(Given task)
Rewrite the entries starting at the line that contains "Sausage (654, 1142)" and ending after the line that contains "Top Albums of 2020 (1409, 955)", substituting "Deluxe" for "Standard" and leaving everything else unchanged.

(Materials provided)
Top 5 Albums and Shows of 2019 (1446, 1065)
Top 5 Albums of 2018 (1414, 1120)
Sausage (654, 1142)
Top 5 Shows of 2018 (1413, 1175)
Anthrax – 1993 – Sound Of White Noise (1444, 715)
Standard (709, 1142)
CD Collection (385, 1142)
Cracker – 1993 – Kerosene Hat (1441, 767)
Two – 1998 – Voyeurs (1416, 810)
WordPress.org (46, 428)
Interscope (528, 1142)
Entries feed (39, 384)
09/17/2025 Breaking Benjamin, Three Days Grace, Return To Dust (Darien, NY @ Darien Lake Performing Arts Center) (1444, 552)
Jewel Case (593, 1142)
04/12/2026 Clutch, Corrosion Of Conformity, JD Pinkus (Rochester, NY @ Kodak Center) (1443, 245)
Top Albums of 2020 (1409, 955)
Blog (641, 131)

* * *

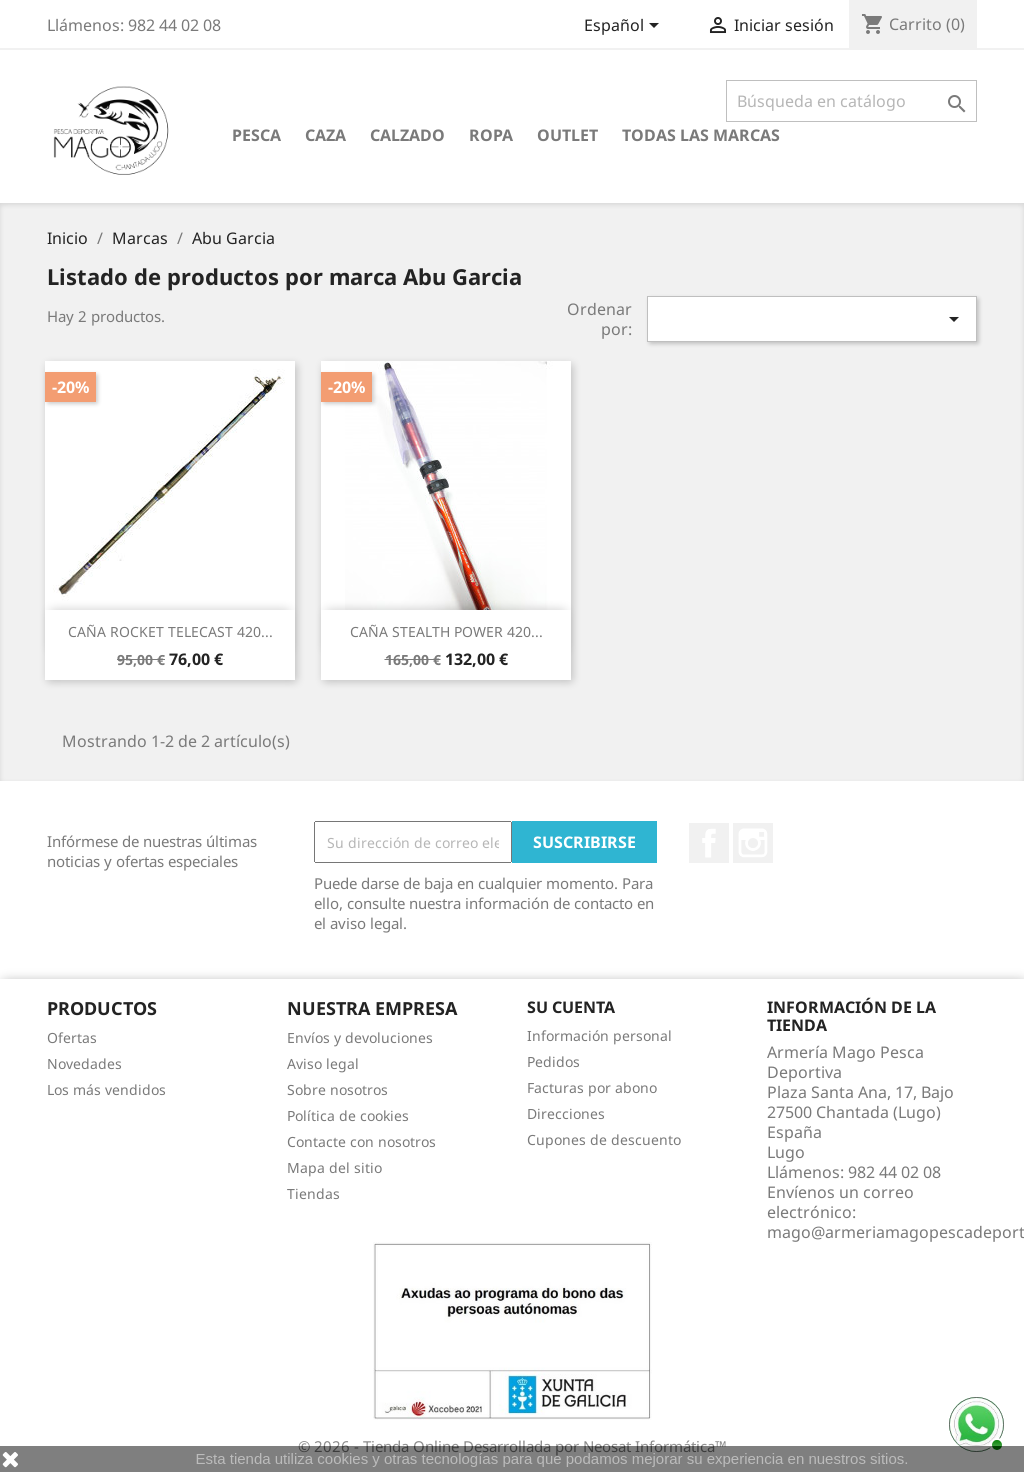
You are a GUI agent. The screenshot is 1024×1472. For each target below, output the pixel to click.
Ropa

(Exercise result)
Sausage (654, 1142)
Top 5 Shows of 2018 (1413, 1175)
Anthrax – 1993 – Sound Of White Noise (1444, 715)
Deluxe (709, 1142)
CD Collection (385, 1142)
Cracker – 1993 – Kerosene Hat (1441, 767)
Two – 1998 – Voyeurs (1416, 810)
WordPress.org (46, 428)
Interscope (528, 1142)
Entries feed (39, 384)
09/17/2025 Breaking Benjamin, Three Days Grace, Return To Dust (Darien, NY @ Darien Lake Performing Arts Center) (1444, 552)
Jewel Case (593, 1142)
04/12/2026 Clutch, Corrosion Of Conformity, JD Pinkus (Rochester, NY @ Kodak Center) (1443, 245)
Top Albums of 2020 (1409, 955)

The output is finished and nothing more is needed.